Wednesday, November 26, 2003

Why, in Fayette this year, did observance of Veterans Day just about disappear?

It seems like Veterans Day disappeared this year.

Does Fayette County not celebrate this most important and patriotic day honoring those who have served our country? Or did everyone responsible for publicity this year just drop the ball? I’m astonished there isn’t more of an outcry for more substance on this special day, a day ripe with educational value. Especially as young Americans are serving and dying right now in the war on Iraq.

I admit, our family also nearly forgot Veterans Day. If it hadn’t been for a small mention of the Nov. 11 holiday in another book we were reading for a home school lesson, we probably would have gone on in oblivion like the rest of this area seems to have done. I’ve spoken to schoolteachers and even veterans that didn’t even realize they had missed it.

After my son and I checked out two books from the Peachtree City library, one all about Veterans Day (I learned so much reading it with my young son!) and the other a beautiful picture book about “The Star Spangled Banner,” our next goal was to find a local parade to attend Tuesday.

I carefully read through the Wednesday and Friday editions of The Citizen (a refreshingly unusual newspaper in that it is markedly more conservative and patriotic in tone than most others), and not even one mention of Veterans Day was found, much less parade information.

There were even old photos of Fayette servicemen as part of Bruce Jordan’s historical story, and a story by Carolyn Cary about a Fayette service member being honored by the Sons of the American Revolution (on Saturday, Nov. 15!), but the events calendar jumped from Nov. 8 right past Veterans Day to Nov. 12.

I was amazed. I also felt badly for my old coworkers at The Citizen, who I imagined had proudly sent the Friday paper off to the printer Thursday chock full of great local news and election results, only to realize with horror that they had forgotten to even mention Veterans Day. No parade information or cute little flag with “Happy Veterans Day” on the front page, nothing. None of the other local papers had anything either.

I was even more amazed when not even the Atlanta paper or Atlanta’s own CNN made mention of Veterans Day on their web sites. Apparently CNN.com and Yahoo News had no room on their full web pages for honoring our veterans, even though most of the top news stories Monday and even Tuesday morning were about deaths (of veterans, I may add) in Iraq.

Several attempts to search the web were unsuccessful at shedding any light on where a local parade might be, or if there would even be one this year. At least I did find a Veterans Day teacher’s guide and Letter from the President on the government’s web page, so I could show my son something. Even my home school group’s activity calendar had no listing of a parade or special event. At one point, after seeing parade information for plenty of other cities, I turned to ask my husband, “How far a drive is it to Augusta?”

(Here is a pause to admit I was searching for this information late Monday night, when I couldn’t phone the local veterans clubs or the one listing I did finally find on the web for the Atlanta Veterans Day parade planning committee.)

Miraculously on Tuesday morning I finally found a listing for the Atlanta parade (hooray!) buried on the WSB web site, with the 11 a.m. time and even directions. Somewhere amongst my web searches I had also discovered that here in Fayette County, the children of Brooks Elementary School would also be holding a little parade at 9 a.m.

So my pre-K son and I set off Tuesday morning on our field trip, dressed in red, white and blue with Old Glory in hand, and singing our small repertoire of patriotic songs.

• [TASK TO CARRY OUT]: Write the next part of the letter about Veterans Day in Fayette County, picking up after its final sentence. The lines after this point are unrelated material with no connection to the letter above.

• [DATA SECTION]:
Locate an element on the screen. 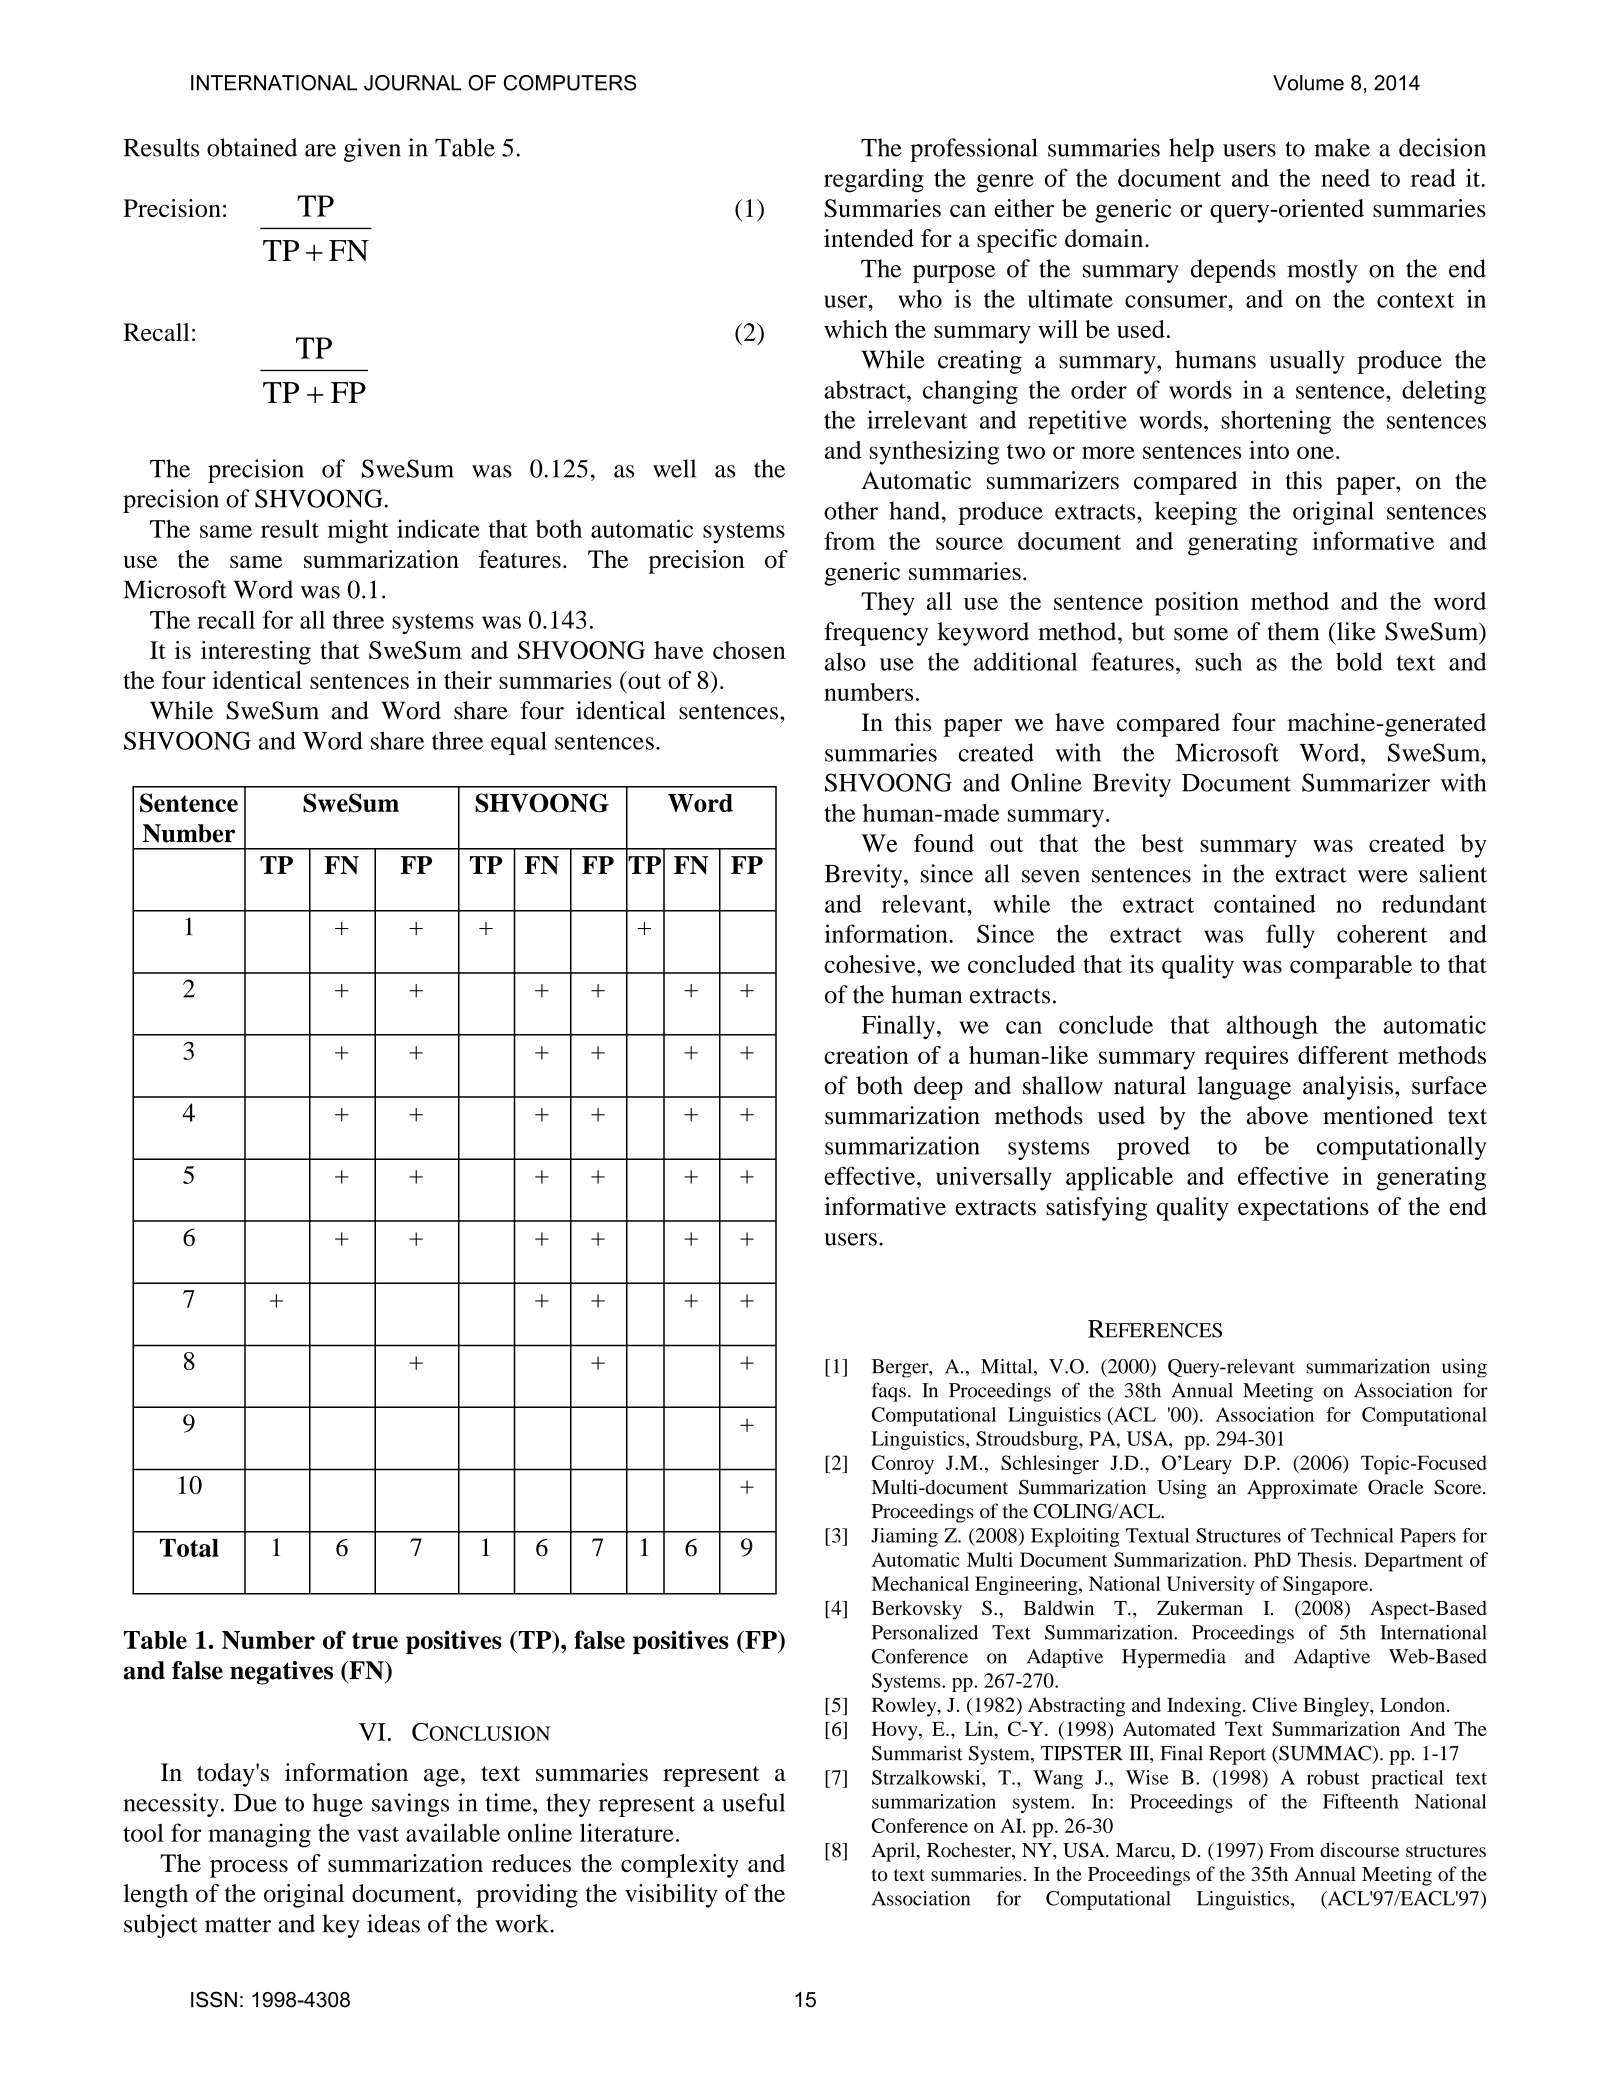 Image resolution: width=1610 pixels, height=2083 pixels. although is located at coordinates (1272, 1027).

• [WRITTEN RESPONSE]:
First stop: Brooks. After a late start, the small parade began at the elementary school, wound around about four blocks to “downtown,” then doubled back and returned to the school.

We were pleased with the classes’ efforts: Adorably decorated kids proudly paraded floats made from wagons, including two Army tanks, a U.S.S. Enterprise aircraft carrier, and more than one Uncle SAM. There was a police car, a fire truck (driven by Rick Ryckeley, who also writes columns for The Citizen) and an authentic Army jeep and trailer.

After the Army jeep and before the children’s classes came nine Shriner vehicles, eight convertibles and one that looked like a modified ice cream truck, plus some Shriner clowns. (Can anyone tell me what they were doing in that parade, anyway? If the Shriners were all veterans, at least they could have had a little sign on their cars saying so.)

As they passed by the second time in their red fezzes, I leaned over to my son (whom I had been so diligently teaching about military and patriotic stuff for several days) and mentioned that no, those were not military hats. All that aside, it was a wonderful effort and we enjoyed the parade.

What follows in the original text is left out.